Stored items:
▽

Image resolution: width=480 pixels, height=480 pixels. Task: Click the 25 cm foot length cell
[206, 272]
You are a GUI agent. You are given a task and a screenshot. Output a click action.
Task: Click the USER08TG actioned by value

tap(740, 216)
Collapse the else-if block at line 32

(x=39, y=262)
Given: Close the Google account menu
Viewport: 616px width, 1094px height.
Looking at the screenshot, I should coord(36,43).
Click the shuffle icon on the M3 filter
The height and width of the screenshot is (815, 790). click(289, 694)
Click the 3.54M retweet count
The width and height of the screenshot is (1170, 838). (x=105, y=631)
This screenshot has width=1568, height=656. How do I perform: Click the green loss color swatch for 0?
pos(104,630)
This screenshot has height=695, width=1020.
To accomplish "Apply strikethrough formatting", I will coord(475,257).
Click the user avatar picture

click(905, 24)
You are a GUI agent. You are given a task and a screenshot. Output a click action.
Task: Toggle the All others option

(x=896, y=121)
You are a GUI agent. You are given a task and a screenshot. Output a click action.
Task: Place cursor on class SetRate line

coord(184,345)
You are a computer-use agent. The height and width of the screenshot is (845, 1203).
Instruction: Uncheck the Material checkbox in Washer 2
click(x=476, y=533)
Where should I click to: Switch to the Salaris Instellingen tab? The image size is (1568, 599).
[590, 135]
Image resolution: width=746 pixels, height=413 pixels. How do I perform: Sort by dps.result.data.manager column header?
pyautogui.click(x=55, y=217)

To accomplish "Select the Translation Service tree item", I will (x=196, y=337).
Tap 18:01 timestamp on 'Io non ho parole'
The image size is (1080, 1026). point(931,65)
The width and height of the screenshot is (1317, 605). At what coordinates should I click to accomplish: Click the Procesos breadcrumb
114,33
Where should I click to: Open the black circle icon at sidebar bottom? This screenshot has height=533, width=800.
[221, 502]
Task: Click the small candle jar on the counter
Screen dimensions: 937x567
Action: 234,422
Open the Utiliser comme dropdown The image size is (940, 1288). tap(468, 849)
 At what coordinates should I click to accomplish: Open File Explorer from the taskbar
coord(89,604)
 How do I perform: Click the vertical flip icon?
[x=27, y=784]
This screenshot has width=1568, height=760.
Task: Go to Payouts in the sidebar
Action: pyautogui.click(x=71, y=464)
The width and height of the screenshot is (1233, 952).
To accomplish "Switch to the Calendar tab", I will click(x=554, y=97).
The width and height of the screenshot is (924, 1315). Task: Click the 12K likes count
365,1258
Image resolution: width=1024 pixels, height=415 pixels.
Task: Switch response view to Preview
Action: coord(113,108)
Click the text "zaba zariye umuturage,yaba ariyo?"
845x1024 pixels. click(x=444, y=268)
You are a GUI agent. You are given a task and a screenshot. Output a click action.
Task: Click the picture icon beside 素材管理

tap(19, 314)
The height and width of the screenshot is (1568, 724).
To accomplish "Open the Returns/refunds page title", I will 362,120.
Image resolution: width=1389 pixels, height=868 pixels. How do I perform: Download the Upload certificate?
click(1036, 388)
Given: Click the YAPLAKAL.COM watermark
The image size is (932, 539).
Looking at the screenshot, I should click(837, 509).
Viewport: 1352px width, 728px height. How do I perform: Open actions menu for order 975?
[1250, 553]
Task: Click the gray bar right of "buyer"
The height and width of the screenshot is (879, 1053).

△

# Work instructions
Can you repeat, word for word, every line above from the one containing "Image resolution: width=1389" down to the one containing "Task: Click the gray", including both?

# Exercise output
Image resolution: width=1389 pixels, height=868 pixels. How do I perform: Download the Upload certificate?
click(1036, 388)
Given: Click the YAPLAKAL.COM watermark
The image size is (932, 539).
Looking at the screenshot, I should click(837, 509).
Viewport: 1352px width, 728px height. How do I perform: Open actions menu for order 975?
[1250, 553]
Task: Click the gray bar right of "buyer"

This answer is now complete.